Power dressing: the election-race wardrobes
With polling in the US about to get under way, Harriet Walker casts her vote on who has won in the fashion stakes
Hurricanes and healthcare aside, it wouldn't be a proper race to the polls without a little wardrobe coverage, would it?
Ever since Obama's election in 2008, American politics has been a much razzier place – upon his inauguration, designers queued up to sketch their dream outfit for the new Head of State to wear, and offered everything from white tuxedos to top hats and tails.
Not since the likes of Jackie and JFK have we seen so starry a first couple: they kiss, they dance and, boy, do they look good on camera. And while POTUS was a force for change, FLOTUS has been a market force in her own right, boosting brands by more than £1.7bn, according to one economist's estimate, after being spotted in their wares.
In the pink
At the second Presidential debate, Michelle Obama and Ann Romney surprised spectators by arriving in matching shades of Schiaparelli pink for Breast Cancer Awareness Month. While the First Lady opted for a minimal Michael Kors shift dress and cropped jacket, her would-be successor was in silk Oscar de la Renta – upstanding and uptown American designers both, and part of the nation's fashionable fabric, but with very different outlooks: the former, all sporty grace and ease, the latter more traditionally elegant and formal. Reviews the following day suggested Mrs Romney wear sturdier underwear next time.
The grey lady
Michelle Obama confirmed her fashion credentials with this lilac-grey micro-gingham and lace dress by avant-garde New York designer Thom Browne. Browne, who began his career in menswear, is known for his more conceptual pieces, but this tailored A-line shift was just right for the occasion. Tastefully understated as ever, Obama has a knack for combining chic with cool, garnering votes from both sides of the fashion arena – full marks for both being in the know, as well as for simply looking great. She knows the importance of accessorising too, and blinged things up with a glittering bow-shaped brooch.
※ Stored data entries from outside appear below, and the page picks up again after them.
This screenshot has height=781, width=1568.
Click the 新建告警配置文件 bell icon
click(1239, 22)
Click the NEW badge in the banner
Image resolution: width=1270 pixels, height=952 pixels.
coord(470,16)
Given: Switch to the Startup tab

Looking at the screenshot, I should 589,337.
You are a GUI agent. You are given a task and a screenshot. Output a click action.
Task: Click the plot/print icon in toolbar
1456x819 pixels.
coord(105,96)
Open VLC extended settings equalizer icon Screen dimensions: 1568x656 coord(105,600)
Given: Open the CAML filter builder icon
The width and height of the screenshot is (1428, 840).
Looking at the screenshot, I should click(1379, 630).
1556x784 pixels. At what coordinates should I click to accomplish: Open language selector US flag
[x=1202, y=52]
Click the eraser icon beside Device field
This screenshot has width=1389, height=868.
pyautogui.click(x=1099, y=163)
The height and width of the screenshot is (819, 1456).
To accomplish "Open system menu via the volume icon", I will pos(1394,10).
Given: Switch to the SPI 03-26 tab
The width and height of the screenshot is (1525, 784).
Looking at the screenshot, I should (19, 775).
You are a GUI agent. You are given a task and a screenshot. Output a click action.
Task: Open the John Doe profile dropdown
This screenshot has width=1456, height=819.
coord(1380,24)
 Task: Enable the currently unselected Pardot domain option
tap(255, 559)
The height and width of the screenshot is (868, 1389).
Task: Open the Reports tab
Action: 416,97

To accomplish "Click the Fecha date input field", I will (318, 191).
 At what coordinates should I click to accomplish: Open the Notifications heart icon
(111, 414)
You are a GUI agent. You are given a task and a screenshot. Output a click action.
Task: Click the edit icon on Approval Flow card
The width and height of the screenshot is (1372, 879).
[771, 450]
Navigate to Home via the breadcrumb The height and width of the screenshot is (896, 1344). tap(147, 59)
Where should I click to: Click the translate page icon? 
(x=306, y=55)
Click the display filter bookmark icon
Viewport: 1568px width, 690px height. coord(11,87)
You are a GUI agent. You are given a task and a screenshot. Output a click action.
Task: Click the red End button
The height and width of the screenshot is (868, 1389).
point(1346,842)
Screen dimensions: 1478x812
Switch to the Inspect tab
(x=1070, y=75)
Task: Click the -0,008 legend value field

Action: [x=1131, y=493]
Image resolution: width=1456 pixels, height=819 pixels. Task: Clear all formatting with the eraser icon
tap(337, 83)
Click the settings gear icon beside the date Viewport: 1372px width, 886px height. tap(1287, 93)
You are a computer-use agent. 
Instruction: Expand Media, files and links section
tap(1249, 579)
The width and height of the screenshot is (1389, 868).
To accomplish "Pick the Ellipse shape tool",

Shirt sleeves and sun-tans
Note the difference between Mitt and Barack's dressed down looks: the Republican candidate goes all-out yokel in checked shirt and open collar, while the President himself merely rolls up his sleeves and loosens his tie a little – you get the impression that this is how he looks in the Oval Office too, exuding a natural sort of can-do authority. Romney's top half is all summer barbecue, while beneath the podium lurked a pair of grey (potentially crimplene) slacks. You can take the Mormon out of Utah, but you can't take him out of his trousers. Who can blame Mitt for trying to update his look a little from Fifties to Seventies with a hint of spray tan?
A floridian faux pas
When Ann Romney wore a Diane von Furstenberg geometric print wrap dress to a rally in Florida, the designer's "people" were surprised. A spokesperson for DVF, who is an outspoken Obama supporter and suggested Republicans might want to leave her Manhattan store at an event last month, claimed the brand was "not quite sure how Ann obtained the dress". Presumably, she just bought it. Anyway, it was a bold move either way, seeing as a) it looks a bit like a tablecloth, and b) there's nothing worse than wearing clothes made by someone who doesn't like you or what you stand for.
While many may think Obama has this election in the bag, Sharon Stone has been toting his face around on a bag. Other celeb endorsements include a latex ballot paper dress worn by Katy Perry, and Beyoncé's earrings, spelling out "Barack".